生き別れた兄妹の再会を感動的に終えた後、ステラは僕との婚約破棄に応じてくれた。彼女の署名が入った書類はルークが回収していく。
「それで、ステラ。今後のことなのだけれど」
未だ瞳に涙をたたえている彼女に、僕はあらかじめ用意しておいた今後の予定を告げる。
「婚約破棄された君は貴族令嬢として価値が下がってしまう。酷い話ではあるのだけれど、これが貴族の現実だ」
「えぇ、分かっておりますわ」
「だから僕は今回君と婚約破棄するにあたって、君の居場所を用意したんだ。貴族令嬢としての価値が無くなったのならば、平民になればいい。既にその準備も整っている」
「平民に、ですか」
「そう。ステラ、ここから遠く離れたところに、とても長閑で優しい町を見つけたんだ。自然豊かで、住んでいる人々もとても穏やかだった。君さえよければ、そこへ移住してみないかい?」
僕達の顔を知っている人間もいない場所だ。侯爵としての公務の傍ら、僕は国中を探して彼女が平和に暮らせる場所を見つけ出しておいたのだ。勿論、既に住処は購入してある。
「ですが、お兄様……私はオルレアン家の伯爵令嬢です。お父様がお許しになるでしょうか……」
「大丈夫、ちゃんと手を回してあるからね。君が心配することは何もないよ。それと、ルークが君に付いて行ってくれる予定なんだ」
「ルークが?」
ステラはきょとんとルークを見上げる。ルークは僕の三つ年下の従者で、彼は僕にずっと付き従っているからステラとルークも知り合い同士だ。知り合いというか、仲もいいはずだ。今日は婚約破棄の話をしているから会話に入ってこないけれど、普段はルークも一緒に彼女とのお茶会に参加しているのだから。

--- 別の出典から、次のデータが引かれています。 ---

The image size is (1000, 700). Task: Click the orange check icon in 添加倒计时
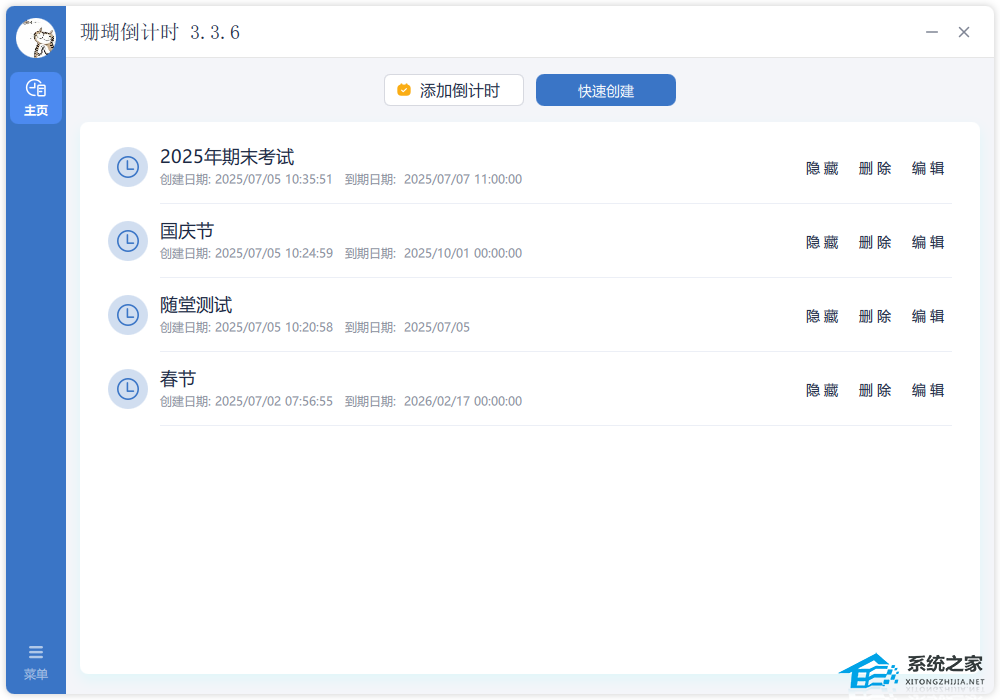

「いくら平和な町だといっても女性の一人暮らしは危険だからね。それに君は孤児院で暮らしていた期間が短いから家事もできないだろうし。その点ルークはとても賢くて頼りになる上、何より僕が一番信頼しているからね。だから彼に君を頼むことにしたんだ」
「ルーク、私と共に来てくださるのですか?」
ステラの問いに、彼は頷いた。
「えぇ、貴方が嫌でなければ、是非俺もお供させてください」
「そんな、嫌だなんてありえません!」
僕は二人をほのぼのと見つめながら、にっこりと笑う。二人の仲がいいのは良いことだ。二人が仲良くしていると僕も嬉しくなる。
こうして、僕達の婚約破棄は恙なく終了した。
そう、全ては予定通りに。
***
「感動的な兄妹の再会だったね。妹とは可愛いものだ」
ステラが部屋を去った後、僕とルークの二人だけとなった部屋でそうのんびりと呟けば、ステラのティーカップを片付けていたルークが手を止める。
「貴方の妹じゃない――――俺の妹ですがね」
ルークの言葉に僕は目を細めた。